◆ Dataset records
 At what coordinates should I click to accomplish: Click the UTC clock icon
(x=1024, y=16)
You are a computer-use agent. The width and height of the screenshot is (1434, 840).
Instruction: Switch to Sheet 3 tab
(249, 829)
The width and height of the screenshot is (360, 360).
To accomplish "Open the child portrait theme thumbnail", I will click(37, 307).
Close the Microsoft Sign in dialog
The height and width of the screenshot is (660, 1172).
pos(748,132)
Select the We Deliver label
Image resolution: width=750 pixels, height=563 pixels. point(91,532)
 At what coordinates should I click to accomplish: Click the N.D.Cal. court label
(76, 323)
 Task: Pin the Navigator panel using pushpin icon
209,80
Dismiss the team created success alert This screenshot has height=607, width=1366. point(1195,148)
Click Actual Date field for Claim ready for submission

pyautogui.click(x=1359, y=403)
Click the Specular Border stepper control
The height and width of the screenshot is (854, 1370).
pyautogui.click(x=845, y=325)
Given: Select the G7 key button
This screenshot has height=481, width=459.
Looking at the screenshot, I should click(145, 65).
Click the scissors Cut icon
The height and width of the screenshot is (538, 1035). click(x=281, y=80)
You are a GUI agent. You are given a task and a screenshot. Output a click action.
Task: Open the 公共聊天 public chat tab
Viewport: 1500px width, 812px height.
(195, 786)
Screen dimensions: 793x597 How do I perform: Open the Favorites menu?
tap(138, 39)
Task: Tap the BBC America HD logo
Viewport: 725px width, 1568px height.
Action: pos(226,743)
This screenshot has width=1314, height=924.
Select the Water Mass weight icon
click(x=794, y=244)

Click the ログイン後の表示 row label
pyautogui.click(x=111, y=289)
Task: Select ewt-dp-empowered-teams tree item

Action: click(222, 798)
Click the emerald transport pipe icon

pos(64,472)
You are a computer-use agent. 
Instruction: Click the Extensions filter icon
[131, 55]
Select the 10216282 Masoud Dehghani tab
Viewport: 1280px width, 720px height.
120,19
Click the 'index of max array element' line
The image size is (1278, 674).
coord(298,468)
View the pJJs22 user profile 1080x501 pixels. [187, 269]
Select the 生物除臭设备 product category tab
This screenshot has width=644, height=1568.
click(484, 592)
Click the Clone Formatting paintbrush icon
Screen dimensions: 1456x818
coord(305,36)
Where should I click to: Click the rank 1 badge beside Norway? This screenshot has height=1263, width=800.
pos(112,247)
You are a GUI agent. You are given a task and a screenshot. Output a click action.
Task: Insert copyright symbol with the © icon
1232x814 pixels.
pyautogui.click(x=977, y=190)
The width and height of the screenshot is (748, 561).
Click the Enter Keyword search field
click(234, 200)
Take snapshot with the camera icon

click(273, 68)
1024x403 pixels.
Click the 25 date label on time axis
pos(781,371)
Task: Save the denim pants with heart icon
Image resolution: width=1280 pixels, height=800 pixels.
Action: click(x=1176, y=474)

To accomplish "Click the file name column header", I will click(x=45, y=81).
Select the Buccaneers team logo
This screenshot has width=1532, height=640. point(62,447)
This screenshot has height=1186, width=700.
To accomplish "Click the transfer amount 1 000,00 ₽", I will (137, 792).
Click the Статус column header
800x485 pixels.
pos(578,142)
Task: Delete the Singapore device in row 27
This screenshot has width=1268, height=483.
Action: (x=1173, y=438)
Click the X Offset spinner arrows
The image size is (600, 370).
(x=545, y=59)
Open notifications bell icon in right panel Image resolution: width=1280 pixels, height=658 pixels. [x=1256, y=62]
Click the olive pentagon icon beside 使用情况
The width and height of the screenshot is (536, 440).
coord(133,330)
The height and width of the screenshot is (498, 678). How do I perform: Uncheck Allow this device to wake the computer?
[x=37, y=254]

◆ What to do
Return the records in full, exactly as they read.

◆ Problem solution
 At what coordinates should I click to accomplish: Click the UTC clock icon
(x=1024, y=16)
You are a computer-use agent. The width and height of the screenshot is (1434, 840).
Instruction: Switch to Sheet 3 tab
(249, 829)
The width and height of the screenshot is (360, 360).
To accomplish "Open the child portrait theme thumbnail", I will click(37, 307).
Close the Microsoft Sign in dialog
The height and width of the screenshot is (660, 1172).
pos(748,132)
Select the We Deliver label
Image resolution: width=750 pixels, height=563 pixels. point(91,532)
 At what coordinates should I click to accomplish: Click the N.D.Cal. court label
(76, 323)
 Task: Pin the Navigator panel using pushpin icon
209,80
Dismiss the team created success alert This screenshot has height=607, width=1366. point(1195,148)
Click Actual Date field for Claim ready for submission

pyautogui.click(x=1359, y=403)
Click the Specular Border stepper control
The height and width of the screenshot is (854, 1370).
pyautogui.click(x=845, y=325)
Given: Select the G7 key button
This screenshot has height=481, width=459.
Looking at the screenshot, I should click(145, 65).
Click the scissors Cut icon
The height and width of the screenshot is (538, 1035). click(x=281, y=80)
You are a GUI agent. You are given a task and a screenshot. Output a click action.
Task: Open the 公共聊天 public chat tab
Viewport: 1500px width, 812px height.
(195, 786)
Screen dimensions: 793x597 How do I perform: Open the Favorites menu?
tap(138, 39)
Task: Tap the BBC America HD logo
Viewport: 725px width, 1568px height.
Action: pos(226,743)
This screenshot has width=1314, height=924.
Select the Water Mass weight icon
click(x=794, y=244)

Click the ログイン後の表示 row label
pyautogui.click(x=111, y=289)
Task: Select ewt-dp-empowered-teams tree item

Action: click(222, 798)
Click the emerald transport pipe icon

pos(64,472)
You are a computer-use agent. 
Instruction: Click the Extensions filter icon
[131, 55]
Select the 10216282 Masoud Dehghani tab
Viewport: 1280px width, 720px height.
120,19
Click the 'index of max array element' line
The image size is (1278, 674).
coord(298,468)
View the pJJs22 user profile 1080x501 pixels. [187, 269]
Select the 生物除臭设备 product category tab
This screenshot has width=644, height=1568.
click(484, 592)
Click the Clone Formatting paintbrush icon
Screen dimensions: 1456x818
coord(305,36)
Where should I click to: Click the rank 1 badge beside Norway? This screenshot has height=1263, width=800.
pos(112,247)
You are a GUI agent. You are given a task and a screenshot. Output a click action.
Task: Insert copyright symbol with the © icon
1232x814 pixels.
pyautogui.click(x=977, y=190)
The width and height of the screenshot is (748, 561).
Click the Enter Keyword search field
click(234, 200)
Take snapshot with the camera icon

click(273, 68)
1024x403 pixels.
Click the 25 date label on time axis
pos(781,371)
Task: Save the denim pants with heart icon
Image resolution: width=1280 pixels, height=800 pixels.
Action: click(x=1176, y=474)

To accomplish "Click the file name column header", I will click(x=45, y=81).
Select the Buccaneers team logo
This screenshot has width=1532, height=640. point(62,447)
This screenshot has height=1186, width=700.
To accomplish "Click the transfer amount 1 000,00 ₽", I will (137, 792).
Click the Статус column header
800x485 pixels.
pos(578,142)
Task: Delete the Singapore device in row 27
This screenshot has width=1268, height=483.
Action: (x=1173, y=438)
Click the X Offset spinner arrows
The image size is (600, 370).
(x=545, y=59)
Open notifications bell icon in right panel Image resolution: width=1280 pixels, height=658 pixels. [x=1256, y=62]
Click the olive pentagon icon beside 使用情况
The width and height of the screenshot is (536, 440).
coord(133,330)
The height and width of the screenshot is (498, 678). How do I perform: Uncheck Allow this device to wake the computer?
[x=37, y=254]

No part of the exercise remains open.